Speaker
Description
The use of antiviral drugs to treat SARS-CoV-2 infection has been widely extended and several antiviral treatments have been tested, involving different modes of action (MOAs). These drugs may be either newly developed treatments or repurposed drugs and, though a positive effect may be observed from the application of these treatments, it may not always be clear what is the driving mechanism underneath. Moreover, testing these drugs involves great amounts of human, animal and material resources that limit the obtained results. The use of mathematical models is imperative to reduce these costs, to assess possible strategies of application of the treatments, and to uncover unknown behaviors.

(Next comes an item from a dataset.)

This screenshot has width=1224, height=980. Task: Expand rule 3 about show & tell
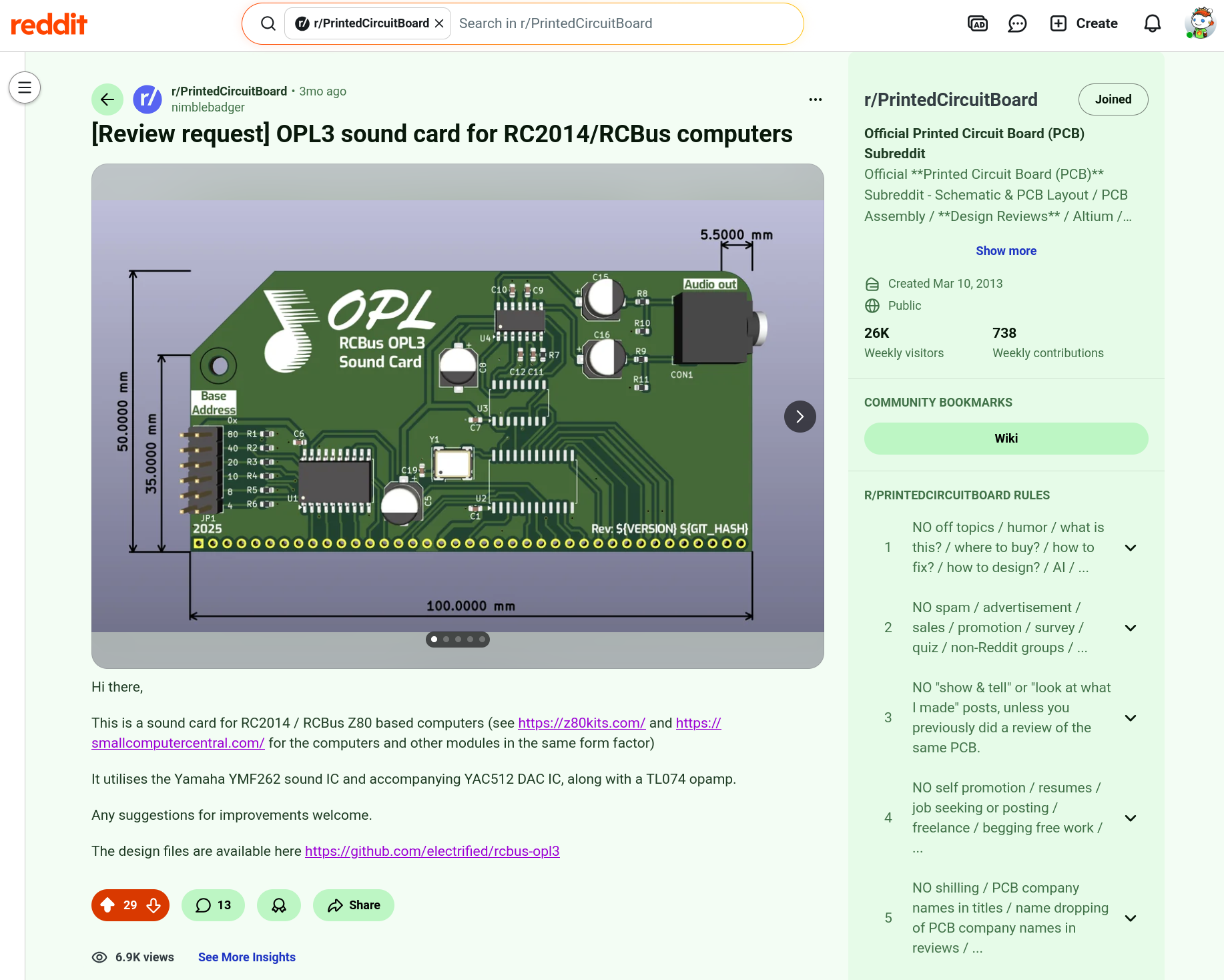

One of the most widely used SARS-CoV-2 antiviral treatments is Paxlovid (nirmatrelvir/ritonavir), which is known to reduce viral replication. Here we present a methodology to validate this behavior and to find other possible hidden modes of action of the treatment. We consider a classical TIV model and clinical data from patients infected with the Omicron variant, both patients treated with Paxlovid and untreated patients. Given these data, we explore what parameters can capture the effect of the treatment and, hence, potential hidden modes of action. Furthermore, taking into account that there is some delay between administration of a drug and its effect, we also explore what this delay is when Paxlovid is administered to treat the infection with Omicron.